I was trying to keep open minded about this, but now that I am more experienced with Docker and Vagrant, I have to wonder, what was the reasoning for the Docker Provisioning.
For the concept, a provisioner I thought was a way to "configure" a system. So having a provisioner for docker confuses the scope, as Dockerfiles are not applied on a system level, only for running containers.
For the implementation, using the docker provisioner meant it would take about 20+ minutes to bring up the system. You can dramatically lower this to a few minutes just using a shell script, which is what I do in all of my tutorials, as the using vagrant for this is painful. Also, I don't understand what value you get using ruby methods/variables to orchestrate when shell commands using docker or docker-compose are far more flexible and capable, e.g. front loading environment variables. Ultimately, you just use args: with a big string.
Outside of the scope of the docker provisioner, using vagrant for docker, you lose the integration (cached images, etc) and performance. Brining up a container with docker-machine is fast, but with vagrant it is complex and slow. You could point docker-machine to a generic provider and backend it to vagrant, but then you don't have the integration (shared file system). With the new docker toolbox in beta, you get greater performance with xhyve (or on windows with hyperv) than out of virtualbox.

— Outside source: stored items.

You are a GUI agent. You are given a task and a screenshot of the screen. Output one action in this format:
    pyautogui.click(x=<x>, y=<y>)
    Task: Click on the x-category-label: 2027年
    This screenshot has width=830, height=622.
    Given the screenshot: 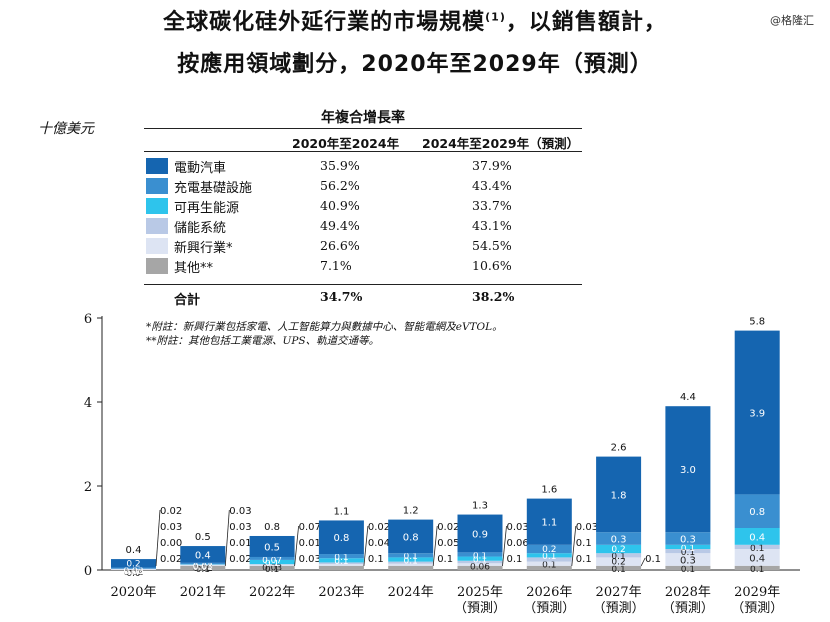 What is the action you would take?
    pyautogui.click(x=619, y=592)
    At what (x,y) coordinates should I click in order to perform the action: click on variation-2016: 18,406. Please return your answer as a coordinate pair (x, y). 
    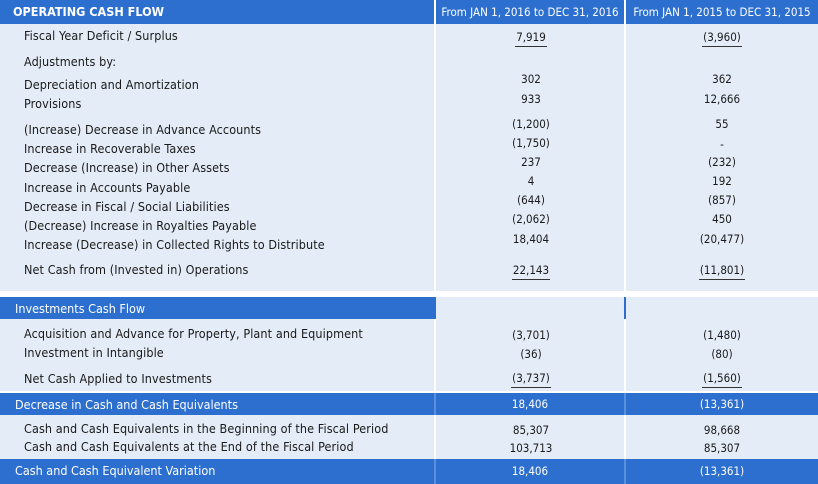
    Looking at the image, I should click on (530, 471).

From that perspective, maybe another tool on top vagrant, or something similar docker-compose from Hashicorp, but as it stands, you lose more with vagrant for docker. I still use it in limited niche circumstances, when I need to test scripts that orchestrate docker in a pure Linux VM (such as ansible's docker modules or docker-compose), and in these niche use cases, I wouldn't use the docker provisioner. For day-to-day docker tooling, I would never use vagrant in general (I still use vagrant a lot for non-docker tooling).